=== DATA EXTRACT ===

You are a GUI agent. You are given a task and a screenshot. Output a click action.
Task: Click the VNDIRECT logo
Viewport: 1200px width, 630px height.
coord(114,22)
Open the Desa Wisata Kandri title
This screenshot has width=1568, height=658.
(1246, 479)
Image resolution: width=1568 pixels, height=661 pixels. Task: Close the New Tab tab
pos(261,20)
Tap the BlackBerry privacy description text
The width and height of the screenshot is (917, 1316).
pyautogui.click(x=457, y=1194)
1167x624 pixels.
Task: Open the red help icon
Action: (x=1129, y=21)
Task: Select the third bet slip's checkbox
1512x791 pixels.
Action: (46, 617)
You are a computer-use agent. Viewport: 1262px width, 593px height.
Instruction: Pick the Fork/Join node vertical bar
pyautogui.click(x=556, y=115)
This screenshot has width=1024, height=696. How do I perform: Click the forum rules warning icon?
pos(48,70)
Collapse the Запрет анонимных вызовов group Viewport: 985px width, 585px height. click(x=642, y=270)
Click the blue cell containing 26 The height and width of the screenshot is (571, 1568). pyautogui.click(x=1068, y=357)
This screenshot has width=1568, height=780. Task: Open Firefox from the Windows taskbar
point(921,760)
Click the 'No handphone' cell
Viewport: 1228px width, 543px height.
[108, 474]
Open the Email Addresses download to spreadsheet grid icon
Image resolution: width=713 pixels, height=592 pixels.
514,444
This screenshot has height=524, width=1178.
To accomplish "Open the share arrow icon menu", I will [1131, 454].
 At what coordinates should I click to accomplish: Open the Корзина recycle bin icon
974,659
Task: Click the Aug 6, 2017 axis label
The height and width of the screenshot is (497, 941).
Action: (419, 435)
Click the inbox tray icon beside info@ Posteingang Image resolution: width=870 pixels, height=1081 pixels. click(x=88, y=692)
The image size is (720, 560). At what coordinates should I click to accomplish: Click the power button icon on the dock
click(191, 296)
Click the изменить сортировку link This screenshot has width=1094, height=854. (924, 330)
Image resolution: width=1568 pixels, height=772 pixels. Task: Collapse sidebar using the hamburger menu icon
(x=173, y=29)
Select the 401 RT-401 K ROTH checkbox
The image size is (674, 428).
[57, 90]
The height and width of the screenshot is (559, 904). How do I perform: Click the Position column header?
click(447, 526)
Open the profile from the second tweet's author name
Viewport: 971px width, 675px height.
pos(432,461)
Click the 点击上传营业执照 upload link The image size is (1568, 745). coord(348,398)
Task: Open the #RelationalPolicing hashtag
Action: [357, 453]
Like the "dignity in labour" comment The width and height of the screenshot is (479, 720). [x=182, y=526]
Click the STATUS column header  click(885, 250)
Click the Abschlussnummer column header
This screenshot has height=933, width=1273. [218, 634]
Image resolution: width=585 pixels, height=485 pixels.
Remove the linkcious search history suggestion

===

→ **TASK TO CARRY OUT**
Using the data above, tally each line that contains "agent". Write only the total.

→ **EXERCISE ANSWER**
2